#### Vorliegender Text:
Gaza ist ein Friedhof für Journalisten. Doch Israel behauptet immer wieder, eigentlich Terroristen zu treffen. Die Unterscheidung ist manchmal schwer.

Fünf palästinensische Journalisten sollen bei einem israelischen Luftangriff in Deir al-Balah getötet worden, im Dezember 2024 Foto: Marwan Dawood/XinHua/dpa

Jerusalem taz | Der weiße Minibus ist ein schwelendes, ausgebranntes Wrack, die Insassen sind tot, doch die roten Buchstaben auf den Hintertüren noch lesbar: „Press“ steht da in Druckschrift.

Die Szene ereignete sich in der Nacht zum 26. Dezember in Nuseirat im zentralen Gazastreifen. Die israelische Armee (IDF) spricht von einem präzisen Luftangriff gegen eine Zelle des Palästinensischen Islamischen Dschihads (PIJ), einer kleineren islamistischen Terrororganisation, die ebenfalls am Angriff vom 7. Oktober 2023 gegen Israel beteiligt war. Sie veröffentlichte die Namen der fünf mutmaßlichen Terroristen, einer soll der lokale Sicherheitschef des PIJ gewesen sein.

Der Sender Al-Quds Today sieht das anders. Die fünf Getöteten seien Journalisten, Kollegen. „Wir bitten Gott, den Allmächtigen, sich unserer Märtyrer zu erbarmen und sie mit den Märtyrern und den Gerechten aufzunehmen“, schreibt der Sender in einem Instagram-Beitrag. Der Kanal werde seine „mediale Botschaft des Widerstands fortsetzen“, heißt es weiter.

Die Palästinensische Journalistenunion spricht vom „Märtyrertod von fünf palästinensischen Journalisten“, ihr Blut werde „ein Leuchtfeuer bleiben, das den Weg zu Freiheit und Gerechtigkeit erhellt“. International ist von „getöteten palästinensischen Journalisten“ die Rede, von der BBC über Al Jazeera bis zum Guardian. Auch in der taz.

#### Aufgabe 1:
Gib aus dem Text über Gaza die Stelle von "Die Szene ereignete" bis "PIJ gewesen sein." wortgetreu aus.
#### Aufgabe 2:
Beantworte anhand des Textes über Gaza diese Fragen:
(a) Welche Farbe hat der Minibus?
(b) In welchem Ort geschah der Angriff in der Nacht zum 26. Dezember?
(c) Welcher Sender sagt, die fünf Getöteten seien Journalisten gewesen?

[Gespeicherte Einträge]
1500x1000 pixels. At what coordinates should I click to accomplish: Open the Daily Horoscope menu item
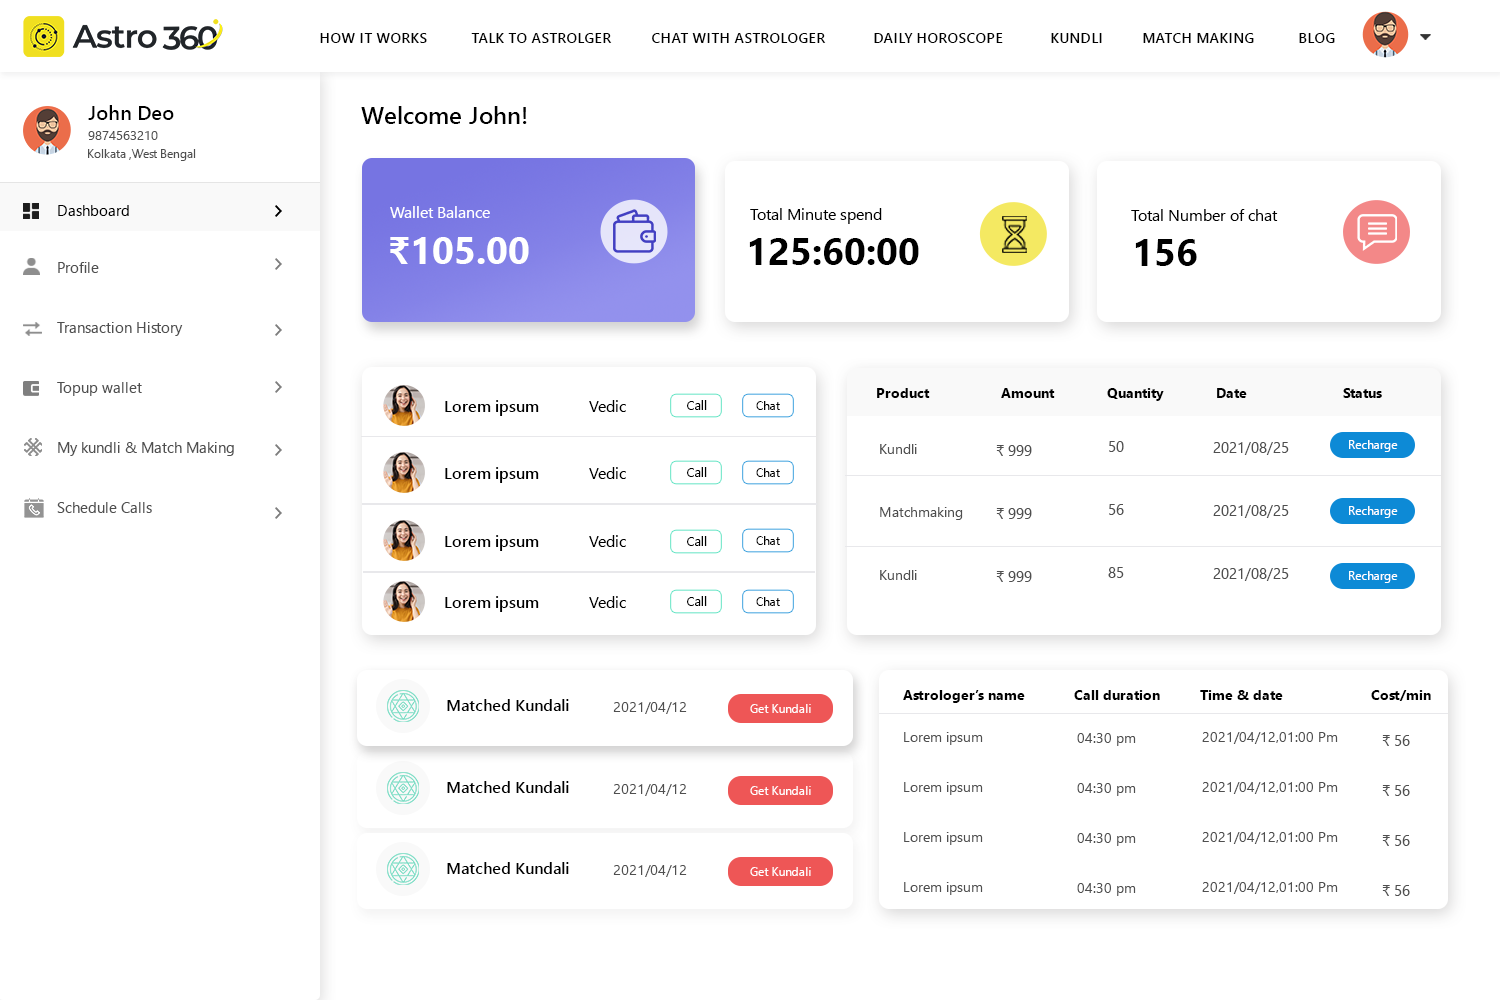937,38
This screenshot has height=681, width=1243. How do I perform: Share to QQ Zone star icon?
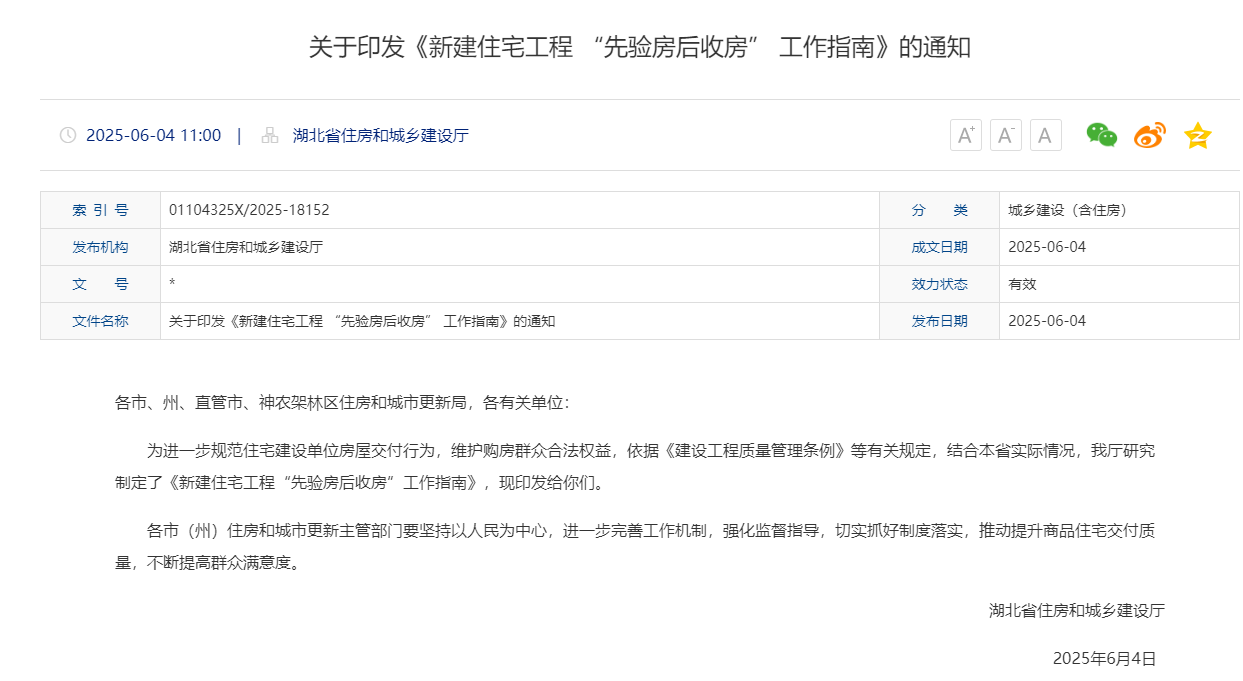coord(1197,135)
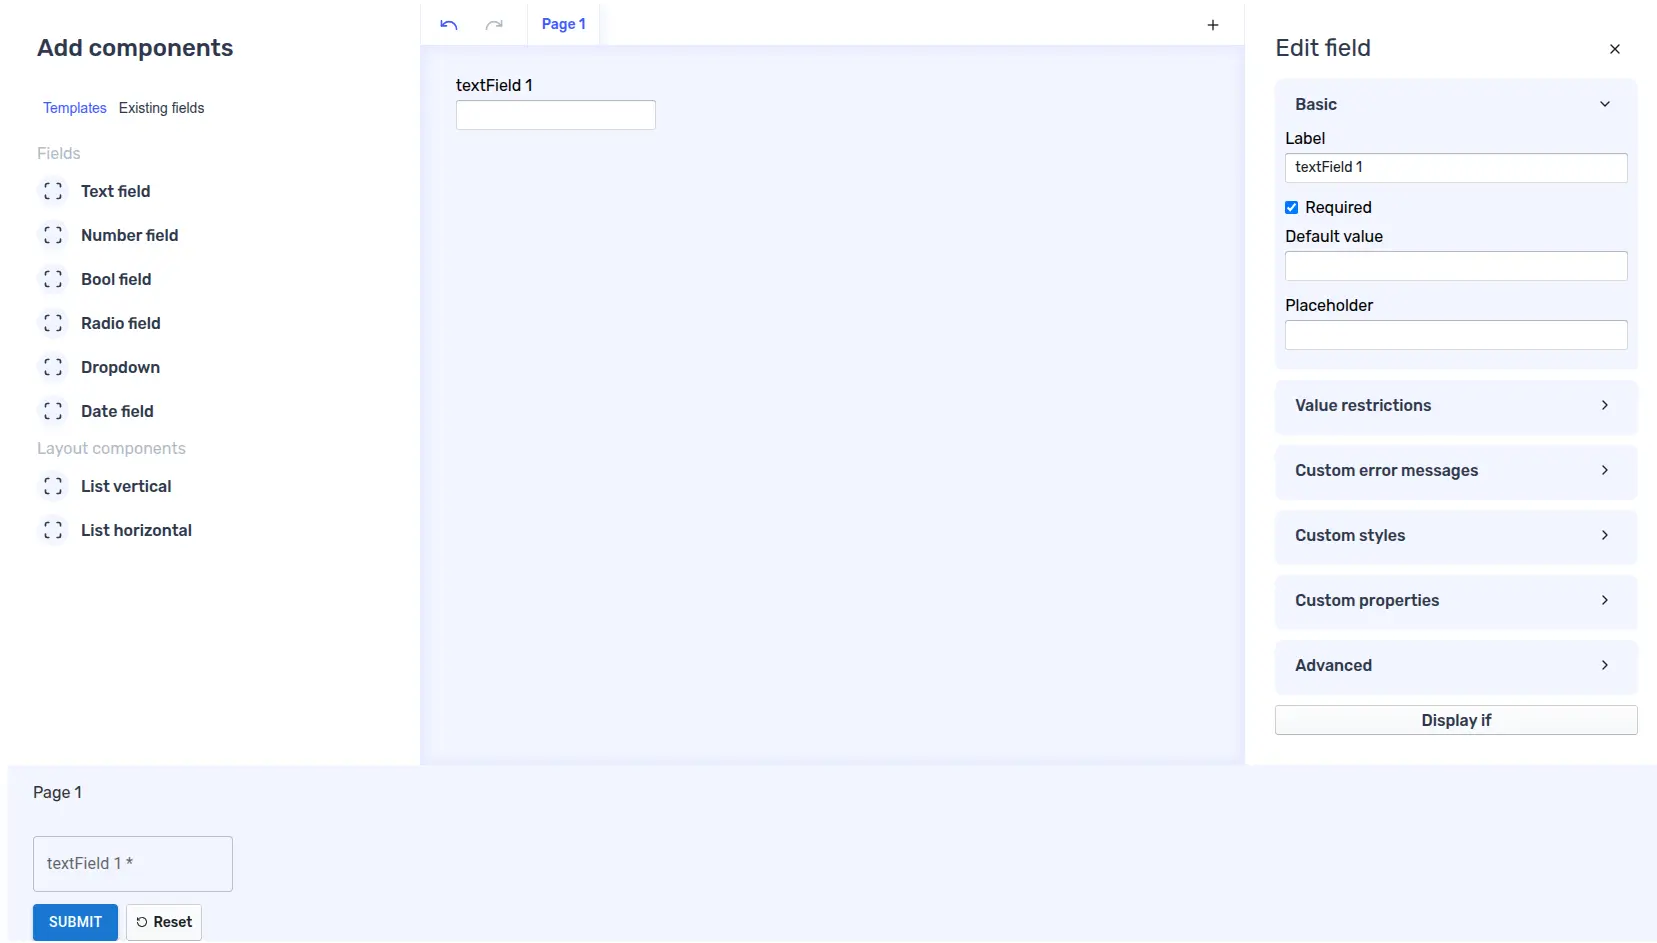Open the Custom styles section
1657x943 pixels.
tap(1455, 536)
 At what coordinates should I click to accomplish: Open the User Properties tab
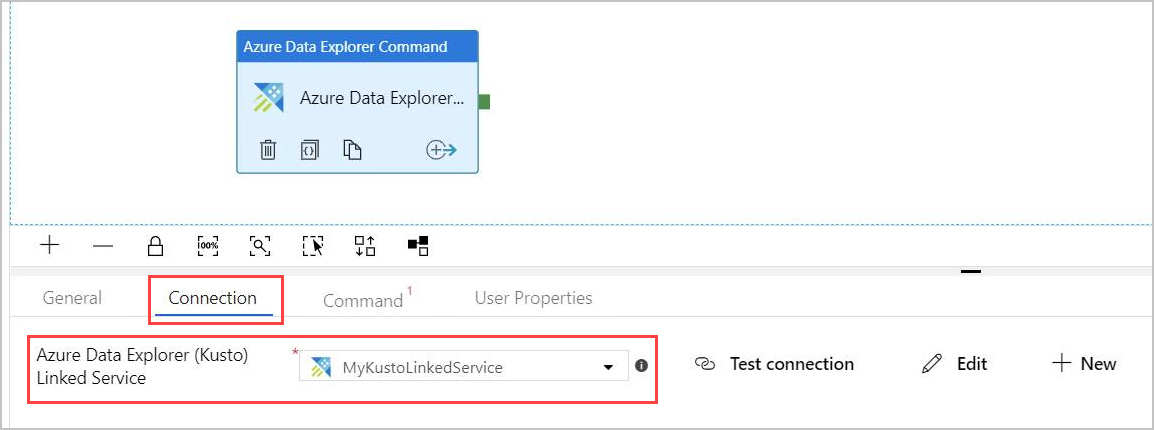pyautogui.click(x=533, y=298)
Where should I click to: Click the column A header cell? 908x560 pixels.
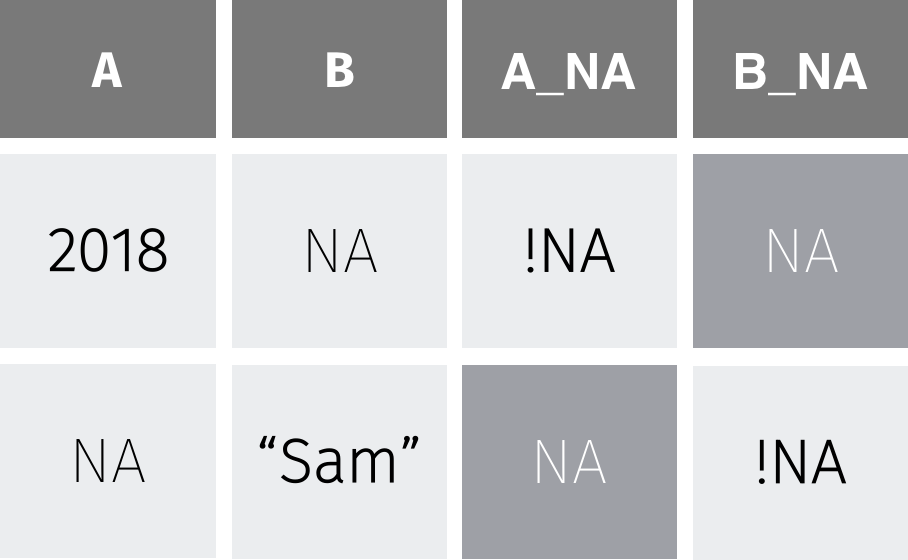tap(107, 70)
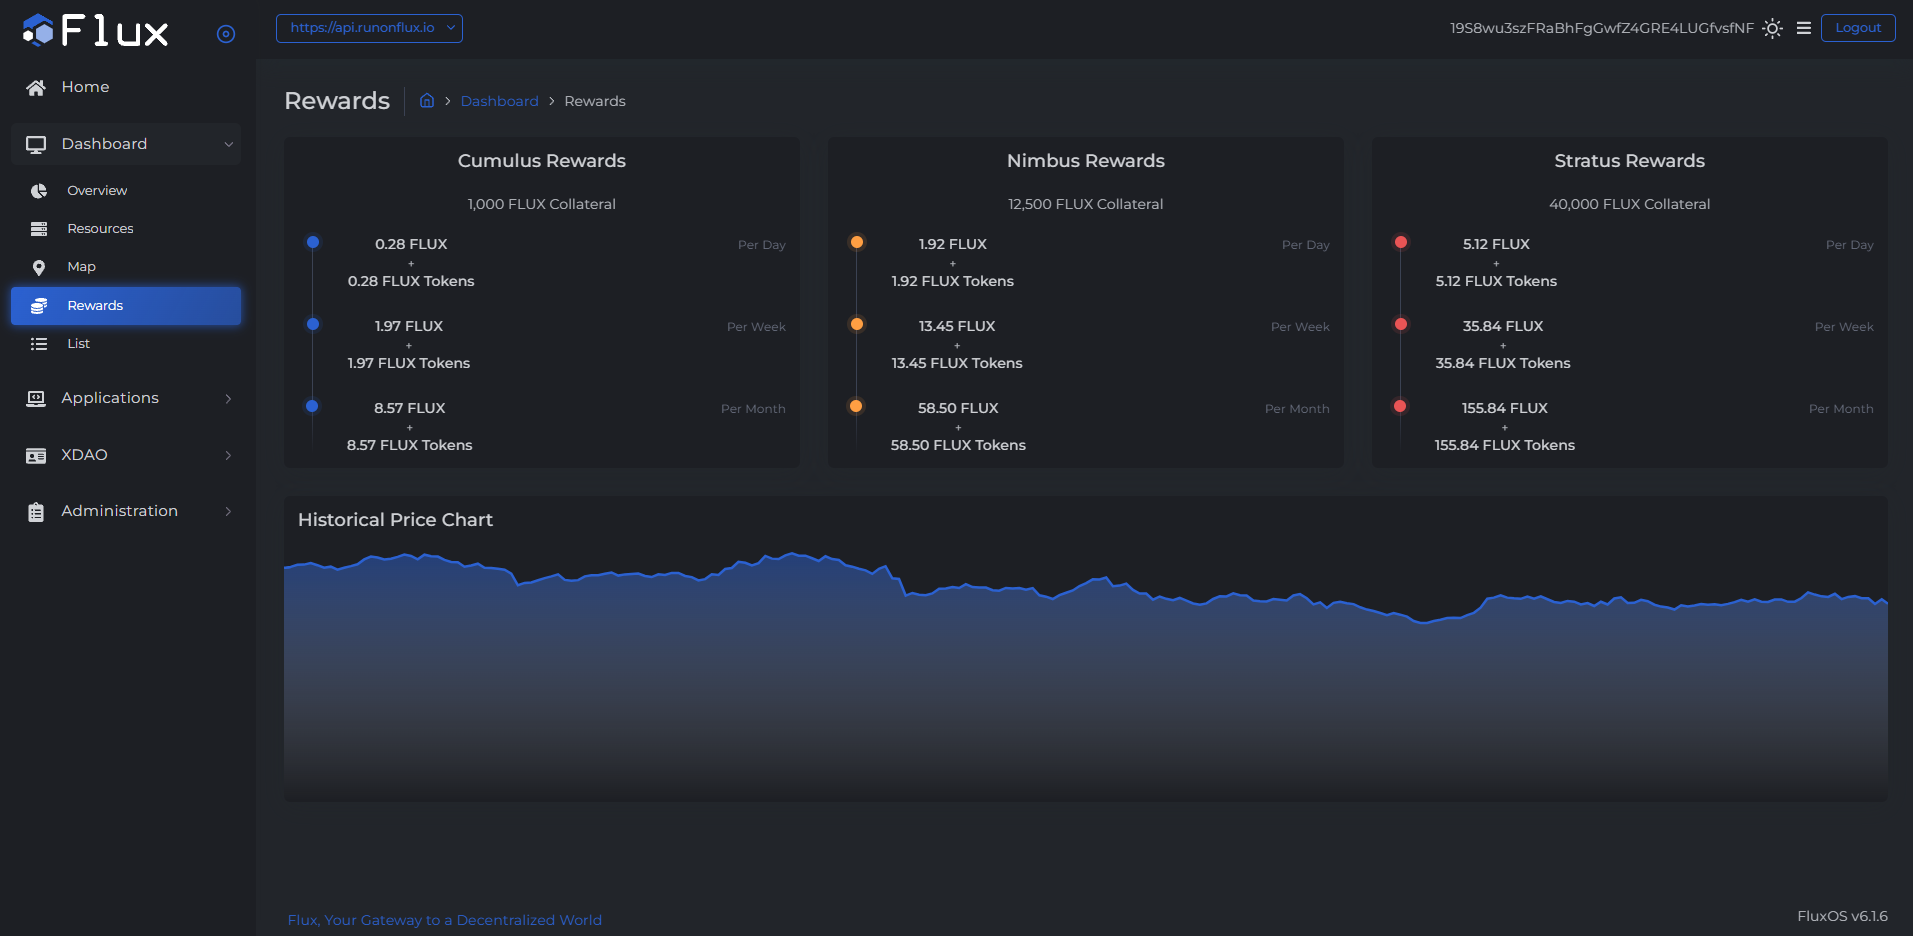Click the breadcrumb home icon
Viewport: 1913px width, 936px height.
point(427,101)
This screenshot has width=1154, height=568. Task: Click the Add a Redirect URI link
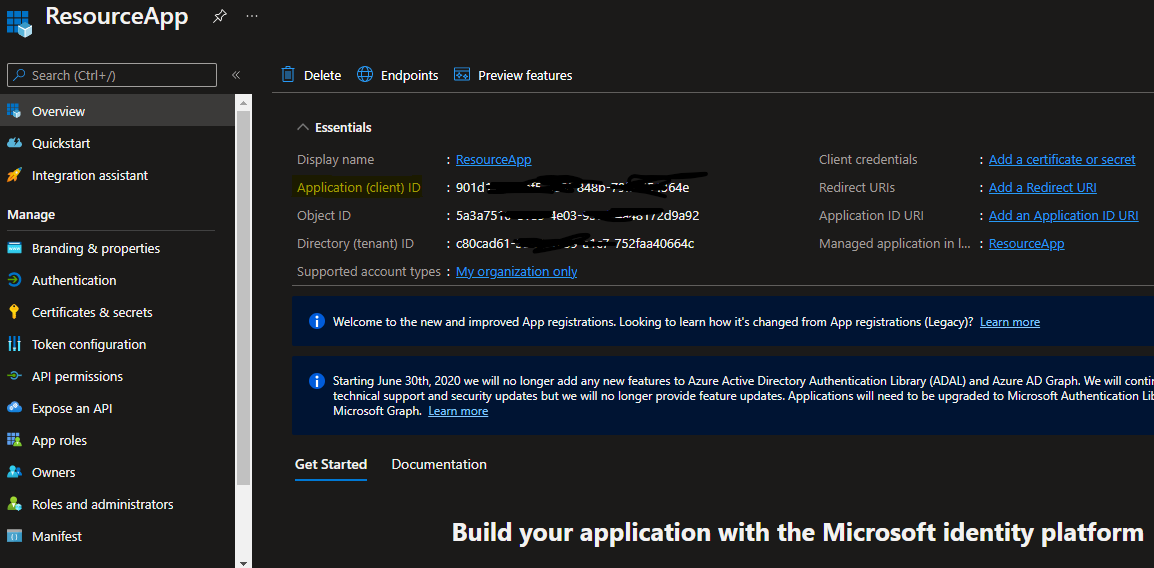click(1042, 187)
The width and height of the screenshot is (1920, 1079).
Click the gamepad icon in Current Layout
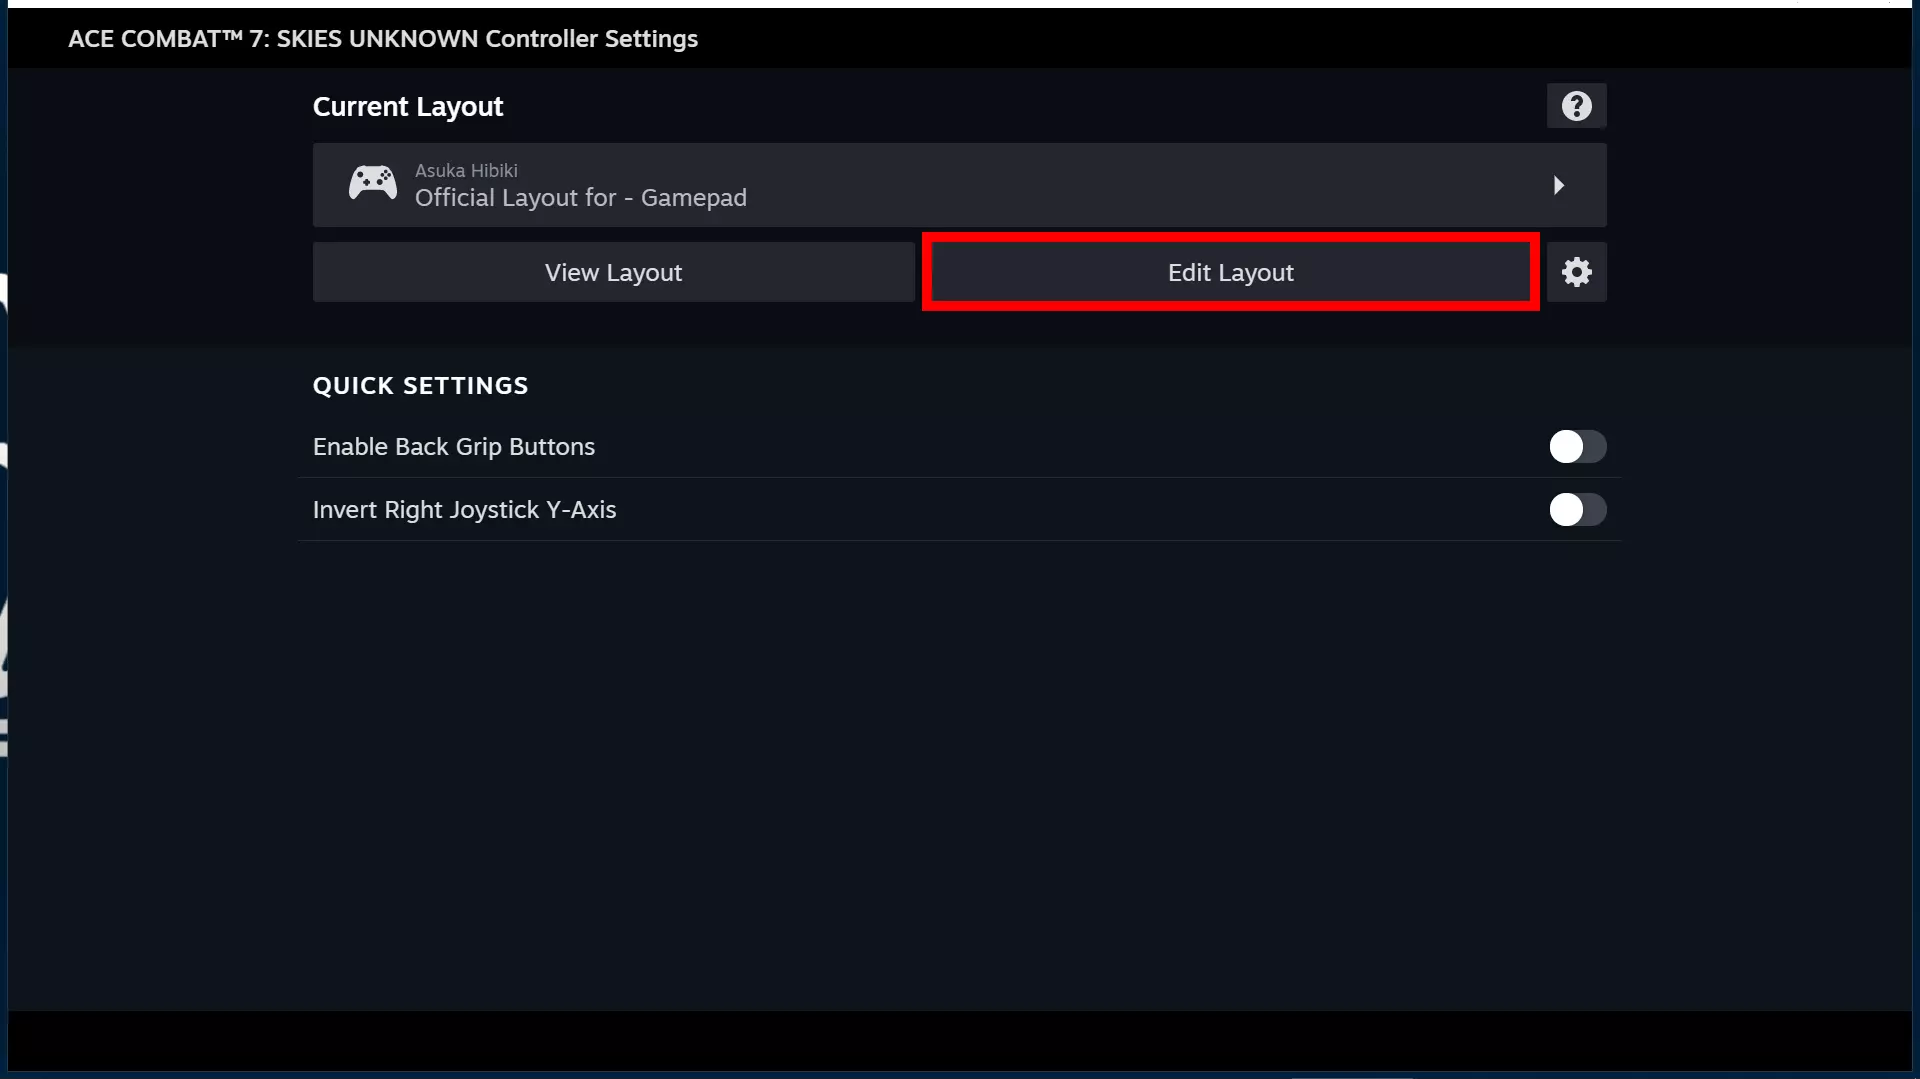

#### Lösung 1:
Die Szene ereignete sich in der Nacht zum 26. Dezember in Nuseirat im zentralen Gazastreifen. Die israelische Armee (IDF) spricht von einem präzisen Luftangriff gegen eine Zelle des Palästinensischen Islamischen Dschihads (PIJ), einer kleineren islamistischen Terrororganisation, die ebenfalls am Angriff vom 7. Oktober 2023 gegen Israel beteiligt war. Sie veröffentlichte die Namen der fünf mutmaßlichen Terroristen, einer soll der lokale Sicherheitschef des PIJ gewesen sein.

#### Lösung 2:
(a) Weiß
(b) In Nuseirat im zentralen Gazastreifen
(c) Al-Quds Today